Cuban Art Through the 20th Century
Cuban artistry is a distinct multi-ethnic coalescence of African, European and North American aesthetic design showing the multiethnic population make-up of the island. Artists from Cuba developed European modernism and the early part of the 20th century witnessed a growth in Cuban vanguardism movements; these trends were marked by a diversity of modern aesthetic styles. Celebrated Cuban artists tended to come from the earlier 1900s.
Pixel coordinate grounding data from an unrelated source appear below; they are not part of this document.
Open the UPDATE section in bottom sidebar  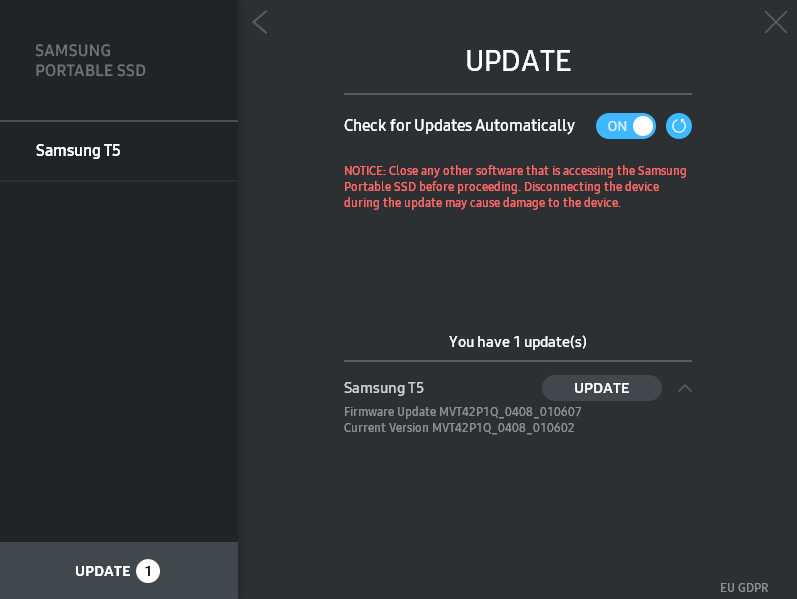tap(103, 571)
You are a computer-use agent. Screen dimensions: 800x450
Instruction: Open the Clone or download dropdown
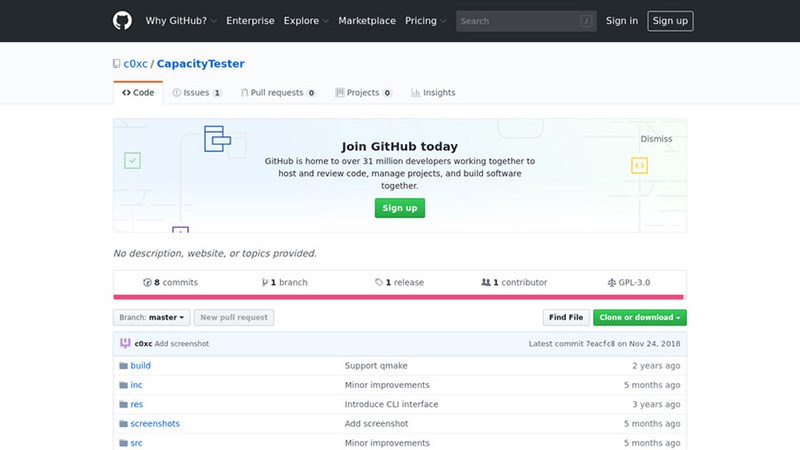tap(640, 317)
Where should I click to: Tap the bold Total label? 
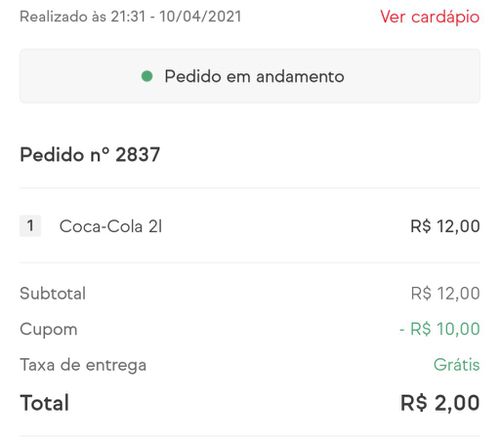45,403
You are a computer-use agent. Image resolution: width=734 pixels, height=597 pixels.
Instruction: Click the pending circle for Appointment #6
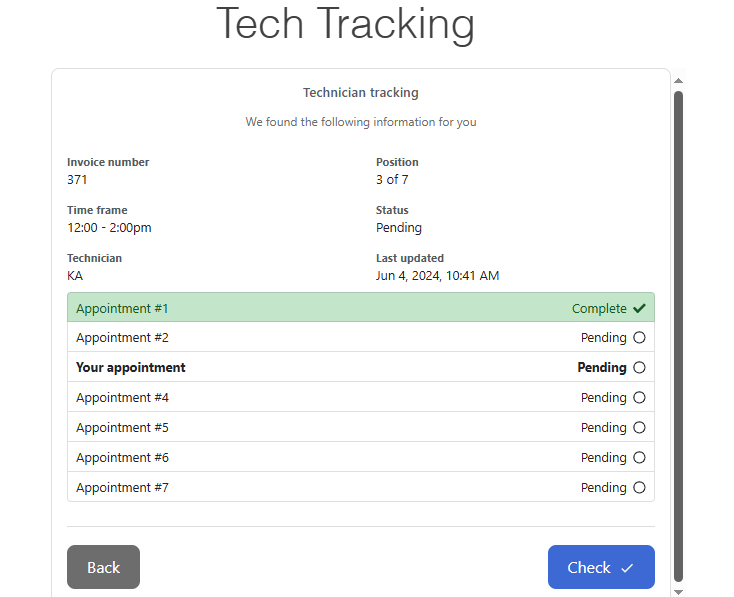click(x=639, y=458)
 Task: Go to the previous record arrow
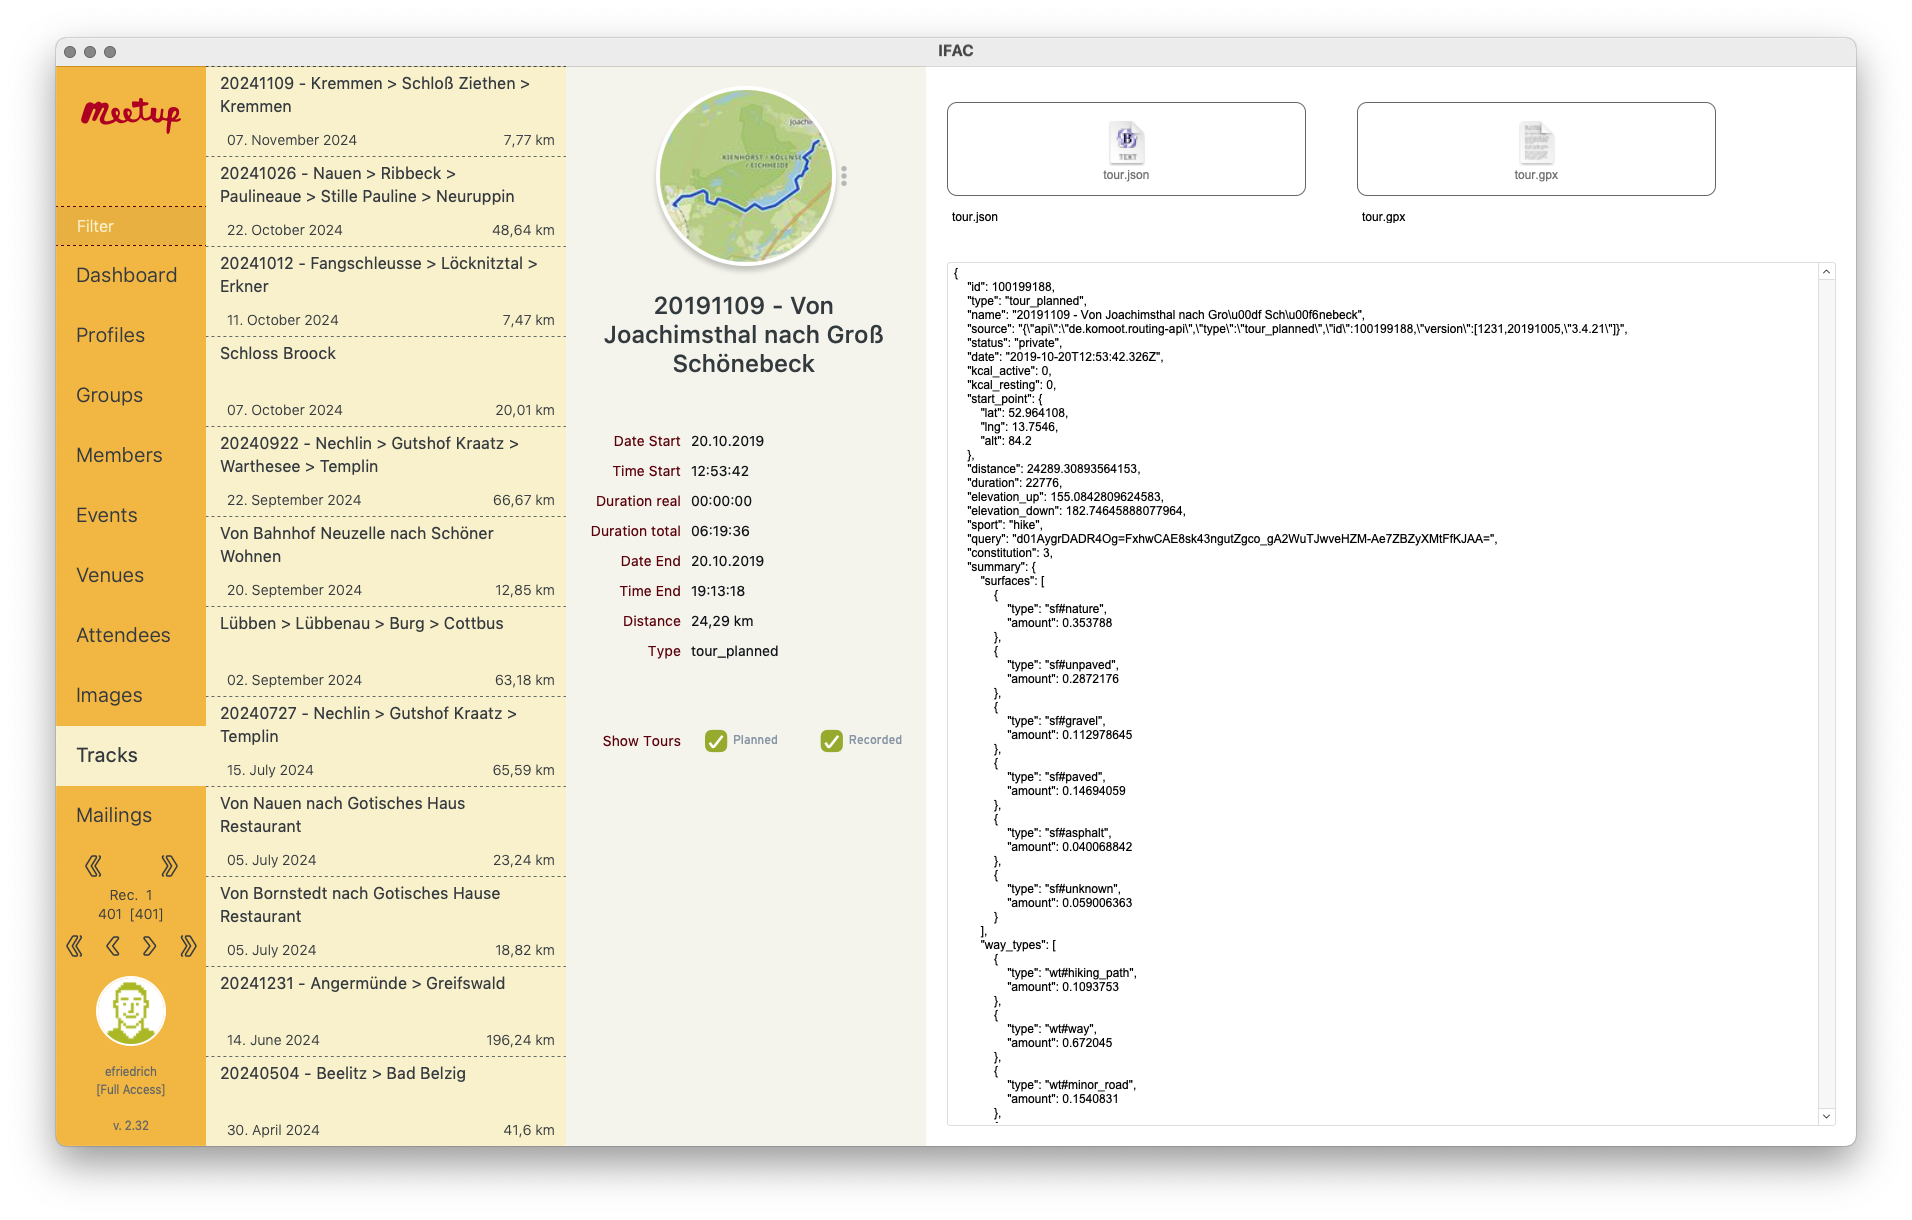point(112,946)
Possibly the most notable art (of sorts) to hail from Cuba was THAT photograph of Che Guevara (photo by Mr Alberto Korda) which ended up being one of the most recognisable photos of the 20th century.
The local Cuban artist cause accumulated some pace after the opening of the San Alejandro academy in 1818, which was designed to gratify the European appreciation of the middle class population of Cuba. Towards the end of the 1800s, landscape paintings dominated Cuban art and classicalism dominated as the main art style.
However, the Vanguardia Cuban modern artist of the 1920s had scorned the theoretical orthodoxies of Cuba’s national art academy. During their genesis, numerous artists had lived in France, where they studied and ingested the fundamentals of modernist primitivism, surrealism, and cubism. They returned to Cuba committed to innovative artistic styles and were eager to blend this new aesthetic persuasion with a Cuban twist. The pioneering Cuban artists attained world acknowledgement in 2003 with the Modern Cuban Painting show at the MOMA in New York.